Earth and Physical Sciences
Wellington is New Zealand’s science capital, and Victoria’s scientists – physicists, chemists, earth scientists and astronomers – collaborate with government science agencies and Crown Research Institutes on a range of research projects.
New Zealand is one of the most geologically active countries in the world with a landscape that is continually subjected to the combined effects of wind, rain, sea and volcanic and seismic activity. With expertise gained in this natural laboratory, our earth scientists work on a broad range of challenging questions, conducting field work throughout New Zealand and on every continent of the world.
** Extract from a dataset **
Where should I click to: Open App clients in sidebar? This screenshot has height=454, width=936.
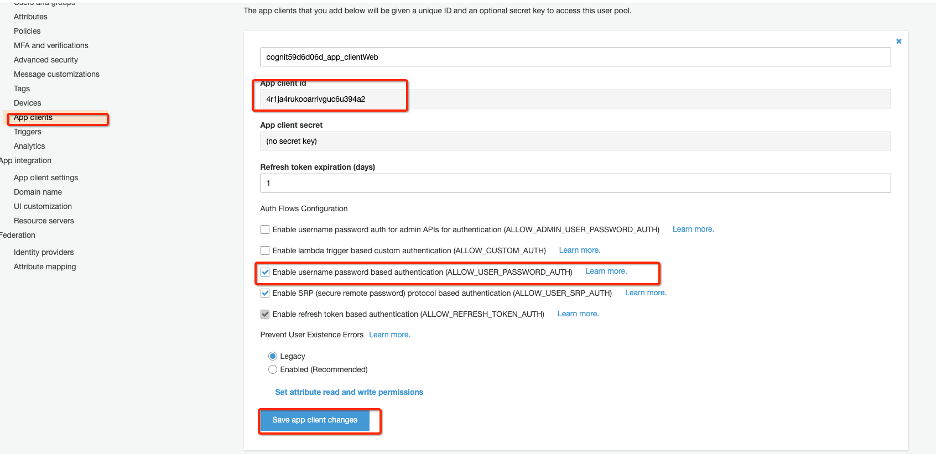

Other researchers use the excellent laboratory and computing facilities at Victoria to look inside and manipulate materials, molecules and atoms and to study terrestrial and galatic magnetism and the geochemistry of supervolcanoes and meteorites.
Victoria’s many scientific research centres bring togther scientists from across the Faculty of Science to focus on fundamental issues in areas such as Antarctic science, nanotechnology and climate change and work on innovative new technologies in areas such as photovoltaics, nuclear magnetic resonance and radiation imaging. Our researchers play leading roles in the MacDiarmid Institute for Advanced Materials and Nanotechnology, New Zealand’s centre for research excellence in materials science and nanotechnology.
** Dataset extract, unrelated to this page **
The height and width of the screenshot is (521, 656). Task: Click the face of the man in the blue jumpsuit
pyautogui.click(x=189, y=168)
Find out more about specific research project in earth and physical sciences:
Nick Golledge and Oliver Marsh testing their solar powered field equipment on the sea ice near Scott Base. Photo: Rebecca Priestley.
How Do Ice Sheets Respond to a Warming Ocean?
Nick Golledge, a senior research fellow with the Antarctic Research Centre, is studying glacier movement in the Transantarctic Mountains in an effort to find out how the East Antarctic Ice Sheet (EAIS) – the largest reservoir of fresh water on Earth – is likely to respond to a warming ocean.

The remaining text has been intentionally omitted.